The Vanguard is continuing its ongoing effort to provide transparency to the criminal legal system while highlighting injustice and official wrongdoing.

Since March of 2020, the Vanguard has expanded its court coverage from primarily three counties Yolo (2010), Sacramento (2017) and San Francisco (2019) to regular coverage in Alameda, Santa Barbara, and Los Angeles with auxiliary coverage in a number of other counties—Fresno, Riverside, Ventura, Merced, Stanislaus, Contra Costa and a number of others.

As our coverage has expanded, we have become keenly aware that our coverage creates unintended consequences.

Previously the Vanguard has issued two policies that have separated it from other media.

While most media will not use the names of minor victims or victims of sexual assault, the Vanguard has for a number of years had an express policy not to name any victims EXCEPT those who are decreased.

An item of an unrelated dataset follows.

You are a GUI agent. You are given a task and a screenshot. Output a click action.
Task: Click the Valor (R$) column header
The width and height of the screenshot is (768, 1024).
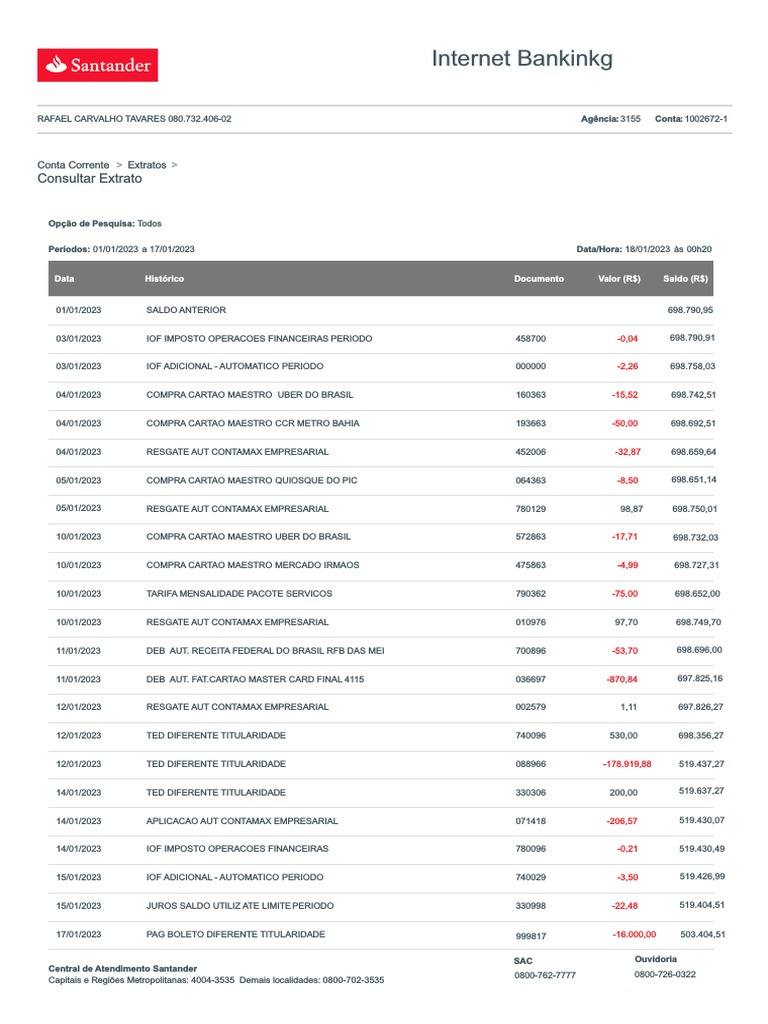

In addition, the Vanguard also in 2016 stopped reporting the names of civilian witnesses.  That means witnesses who are otherwise private citizens.  While it is important to identify people like police officers, experts, and other professionals, using the names of civilian witnesses puts them into a Google search and connects them with the case and potentially the crime.

The issue of identifying people accused of crimes is more complicated.

There are a fair number of higher profile cases and certainly a fair number of individuals who committed serious and dangerous crimes and are rightly being held accountable following their constitutionally protected due process of law.

Further, it is difficult to hold the government accountable for official misconduct—prosecutorial, police or otherwise—without a clear record that includes a visible victim / witness to that misconduct.

At the same time, we receive a number of requests to remove names and, in fact, entire articles in order to lessen the harm done to people who are otherwise minor actors in the system—some of whom were accused but not convicted of crimes, and others who are accused of minor offenses.

And we are aware that prosecutors often accuse people of crimes for reasons other than justice, and until and unless those charges are proven, those accused should not suffer negative consequences by being named.

While these are very much public hearings, there really is no benefit to the public or the people involved to name many of the people in these cases.

The key, then, is to find a way to hold the people accountable who should be held accountable without making life unnecessarily difficult for those who made mistakes but are trying to get past them, get jobs, and otherwise move on with their lives.

Over the years, the Vanguard has debated these questions, not only internally but with people who work in public defender and district attorney offices.

In an effort to balance these competing considerations, the Vanguard is rolling out a new policy:

We will continue to publish names of those accused in the following instances:

Cases where the individual accused of a crime will be identified:

  • High profile cases
  • Cases involving serious felonies
  • Cases involving government or police misconduct

Cases where the Vanguard will no longer name them:

  • Misdemeanor cases
  • Other low profile cases that do not have justice implications
  • Sexual abuse cases where there is a name tied to the victim

The Vanguard will not under any circumstance depublish an article, but individuals can request the removal of their name from past publications or cases where the alleged offense is non-serious, the matter has been dropped or the charges were dismissed and potentially other considerations, as determined by the Vanguard Editor.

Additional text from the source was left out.